== Segment start ==

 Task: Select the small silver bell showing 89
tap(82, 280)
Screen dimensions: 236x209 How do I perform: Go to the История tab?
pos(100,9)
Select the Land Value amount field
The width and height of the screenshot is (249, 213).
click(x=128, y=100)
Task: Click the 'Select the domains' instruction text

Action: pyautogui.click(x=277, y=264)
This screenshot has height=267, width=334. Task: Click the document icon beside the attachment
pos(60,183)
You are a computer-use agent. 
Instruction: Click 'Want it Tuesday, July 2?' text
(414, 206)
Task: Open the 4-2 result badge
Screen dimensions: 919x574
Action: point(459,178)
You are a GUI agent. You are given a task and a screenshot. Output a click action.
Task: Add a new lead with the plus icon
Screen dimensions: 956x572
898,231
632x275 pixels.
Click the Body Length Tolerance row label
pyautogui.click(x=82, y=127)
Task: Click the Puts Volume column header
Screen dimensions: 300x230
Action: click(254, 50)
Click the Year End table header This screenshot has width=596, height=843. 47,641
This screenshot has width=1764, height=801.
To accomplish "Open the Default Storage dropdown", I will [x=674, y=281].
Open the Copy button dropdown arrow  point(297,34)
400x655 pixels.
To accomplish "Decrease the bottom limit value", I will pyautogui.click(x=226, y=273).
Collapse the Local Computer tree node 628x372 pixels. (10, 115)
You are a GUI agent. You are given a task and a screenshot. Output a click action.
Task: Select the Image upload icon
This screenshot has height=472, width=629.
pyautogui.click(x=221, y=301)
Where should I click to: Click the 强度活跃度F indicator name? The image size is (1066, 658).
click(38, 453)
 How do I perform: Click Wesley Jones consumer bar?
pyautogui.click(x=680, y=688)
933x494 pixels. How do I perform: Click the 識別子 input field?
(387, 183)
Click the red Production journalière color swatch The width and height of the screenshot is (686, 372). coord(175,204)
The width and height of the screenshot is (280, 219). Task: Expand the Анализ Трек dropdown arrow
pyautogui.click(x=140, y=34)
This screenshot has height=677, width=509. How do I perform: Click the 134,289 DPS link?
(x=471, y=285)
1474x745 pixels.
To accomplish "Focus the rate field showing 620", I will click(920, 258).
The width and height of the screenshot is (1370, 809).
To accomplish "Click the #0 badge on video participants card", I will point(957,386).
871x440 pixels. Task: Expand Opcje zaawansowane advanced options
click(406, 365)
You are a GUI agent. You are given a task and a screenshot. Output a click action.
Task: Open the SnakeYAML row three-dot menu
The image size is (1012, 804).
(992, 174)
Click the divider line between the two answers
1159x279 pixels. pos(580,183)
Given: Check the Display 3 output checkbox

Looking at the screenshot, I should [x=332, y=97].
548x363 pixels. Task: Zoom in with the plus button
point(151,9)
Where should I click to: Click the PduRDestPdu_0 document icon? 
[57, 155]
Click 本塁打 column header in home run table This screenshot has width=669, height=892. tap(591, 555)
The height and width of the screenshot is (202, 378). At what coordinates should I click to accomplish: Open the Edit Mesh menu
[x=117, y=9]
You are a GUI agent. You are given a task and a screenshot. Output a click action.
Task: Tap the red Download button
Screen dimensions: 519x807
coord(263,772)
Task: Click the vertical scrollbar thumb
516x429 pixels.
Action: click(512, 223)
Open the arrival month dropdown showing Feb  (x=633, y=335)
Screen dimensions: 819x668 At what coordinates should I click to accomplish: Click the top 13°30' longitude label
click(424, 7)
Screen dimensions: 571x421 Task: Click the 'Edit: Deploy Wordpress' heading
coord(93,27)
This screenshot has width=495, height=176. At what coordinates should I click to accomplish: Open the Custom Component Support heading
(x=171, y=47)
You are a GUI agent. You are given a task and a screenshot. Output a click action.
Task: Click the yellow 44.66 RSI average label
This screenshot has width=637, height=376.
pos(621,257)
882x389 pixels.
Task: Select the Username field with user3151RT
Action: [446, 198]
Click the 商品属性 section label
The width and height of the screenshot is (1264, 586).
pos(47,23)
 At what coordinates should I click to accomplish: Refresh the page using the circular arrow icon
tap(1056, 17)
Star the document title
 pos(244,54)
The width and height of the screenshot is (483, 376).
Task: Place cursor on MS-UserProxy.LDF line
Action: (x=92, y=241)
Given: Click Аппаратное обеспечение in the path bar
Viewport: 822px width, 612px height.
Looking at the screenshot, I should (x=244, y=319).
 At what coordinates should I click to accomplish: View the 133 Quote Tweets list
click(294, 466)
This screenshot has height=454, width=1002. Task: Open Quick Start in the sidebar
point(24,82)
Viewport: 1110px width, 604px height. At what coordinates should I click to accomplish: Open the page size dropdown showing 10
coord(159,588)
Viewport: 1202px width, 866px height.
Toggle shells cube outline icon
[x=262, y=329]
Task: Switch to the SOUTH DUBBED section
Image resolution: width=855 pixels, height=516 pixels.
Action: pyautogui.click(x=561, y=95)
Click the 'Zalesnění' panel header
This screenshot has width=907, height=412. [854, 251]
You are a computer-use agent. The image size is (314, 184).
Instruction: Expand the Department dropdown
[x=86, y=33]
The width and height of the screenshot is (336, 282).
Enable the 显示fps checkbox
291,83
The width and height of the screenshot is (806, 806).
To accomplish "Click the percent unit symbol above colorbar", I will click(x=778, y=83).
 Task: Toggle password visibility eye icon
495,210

== Segment end ==

Please give the listing above one more time, exactly as it reads.

• _Answer for this exercise_
 Task: Select the small silver bell showing 89
tap(82, 280)
Screen dimensions: 236x209 How do I perform: Go to the История tab?
pos(100,9)
Select the Land Value amount field
The width and height of the screenshot is (249, 213).
click(x=128, y=100)
Task: Click the 'Select the domains' instruction text

Action: pyautogui.click(x=277, y=264)
This screenshot has height=267, width=334. Task: Click the document icon beside the attachment
pos(60,183)
You are a computer-use agent. 
Instruction: Click 'Want it Tuesday, July 2?' text
(414, 206)
Task: Open the 4-2 result badge
Screen dimensions: 919x574
Action: point(459,178)
You are a GUI agent. You are given a task and a screenshot. Output a click action.
Task: Add a new lead with the plus icon
Screen dimensions: 956x572
898,231
632x275 pixels.
Click the Body Length Tolerance row label
pyautogui.click(x=82, y=127)
Task: Click the Puts Volume column header
Screen dimensions: 300x230
Action: click(254, 50)
Click the Year End table header This screenshot has width=596, height=843. 47,641
This screenshot has width=1764, height=801.
To accomplish "Open the Default Storage dropdown", I will [x=674, y=281].
Open the Copy button dropdown arrow  point(297,34)
400x655 pixels.
To accomplish "Decrease the bottom limit value", I will pyautogui.click(x=226, y=273).
Collapse the Local Computer tree node 628x372 pixels. (10, 115)
You are a GUI agent. You are given a task and a screenshot. Output a click action.
Task: Select the Image upload icon
This screenshot has height=472, width=629.
pyautogui.click(x=221, y=301)
Where should I click to: Click the 强度活跃度F indicator name? The image size is (1066, 658).
click(38, 453)
 How do I perform: Click Wesley Jones consumer bar?
pyautogui.click(x=680, y=688)
933x494 pixels. How do I perform: Click the 識別子 input field?
(387, 183)
Click the red Production journalière color swatch The width and height of the screenshot is (686, 372). coord(175,204)
The width and height of the screenshot is (280, 219). Task: Expand the Анализ Трек dropdown arrow
pyautogui.click(x=140, y=34)
This screenshot has height=677, width=509. How do I perform: Click the 134,289 DPS link?
(x=471, y=285)
1474x745 pixels.
To accomplish "Focus the rate field showing 620", I will click(920, 258).
The width and height of the screenshot is (1370, 809).
To accomplish "Click the #0 badge on video participants card", I will point(957,386).
871x440 pixels. Task: Expand Opcje zaawansowane advanced options
click(406, 365)
You are a GUI agent. You are given a task and a screenshot. Output a click action.
Task: Open the SnakeYAML row three-dot menu
The image size is (1012, 804).
(992, 174)
Click the divider line between the two answers
1159x279 pixels. pos(580,183)
Given: Check the Display 3 output checkbox

Looking at the screenshot, I should [x=332, y=97].
548x363 pixels. Task: Zoom in with the plus button
point(151,9)
Where should I click to: Click the PduRDestPdu_0 document icon? 
[57, 155]
Click 本塁打 column header in home run table This screenshot has width=669, height=892. tap(591, 555)
The height and width of the screenshot is (202, 378). At what coordinates should I click to accomplish: Open the Edit Mesh menu
[x=117, y=9]
You are a GUI agent. You are given a task and a screenshot. Output a click action.
Task: Tap the red Download button
Screen dimensions: 519x807
coord(263,772)
Task: Click the vertical scrollbar thumb
516x429 pixels.
Action: click(512, 223)
Open the arrival month dropdown showing Feb  (x=633, y=335)
Screen dimensions: 819x668 At what coordinates should I click to accomplish: Click the top 13°30' longitude label
click(424, 7)
Screen dimensions: 571x421 Task: Click the 'Edit: Deploy Wordpress' heading
coord(93,27)
This screenshot has width=495, height=176. At what coordinates should I click to accomplish: Open the Custom Component Support heading
(x=171, y=47)
You are a GUI agent. You are given a task and a screenshot. Output a click action.
Task: Click the yellow 44.66 RSI average label
This screenshot has width=637, height=376.
pos(621,257)
882x389 pixels.
Task: Select the Username field with user3151RT
Action: [446, 198]
Click the 商品属性 section label
The width and height of the screenshot is (1264, 586).
pos(47,23)
 At what coordinates should I click to accomplish: Refresh the page using the circular arrow icon
tap(1056, 17)
Star the document title
 pos(244,54)
The width and height of the screenshot is (483, 376).
Task: Place cursor on MS-UserProxy.LDF line
Action: (x=92, y=241)
Given: Click Аппаратное обеспечение in the path bar
Viewport: 822px width, 612px height.
Looking at the screenshot, I should (x=244, y=319).
 At what coordinates should I click to accomplish: View the 133 Quote Tweets list
click(294, 466)
This screenshot has height=454, width=1002. Task: Open Quick Start in the sidebar
point(24,82)
Viewport: 1110px width, 604px height. At what coordinates should I click to accomplish: Open the page size dropdown showing 10
coord(159,588)
Viewport: 1202px width, 866px height.
Toggle shells cube outline icon
[x=262, y=329]
Task: Switch to the SOUTH DUBBED section
Image resolution: width=855 pixels, height=516 pixels.
Action: pyautogui.click(x=561, y=95)
Click the 'Zalesnění' panel header
This screenshot has width=907, height=412. [854, 251]
You are a computer-use agent. The image size is (314, 184).
Instruction: Expand the Department dropdown
[x=86, y=33]
The width and height of the screenshot is (336, 282).
Enable the 显示fps checkbox
291,83
The width and height of the screenshot is (806, 806).
To accomplish "Click the percent unit symbol above colorbar", I will click(x=778, y=83).
 Task: Toggle password visibility eye icon
495,210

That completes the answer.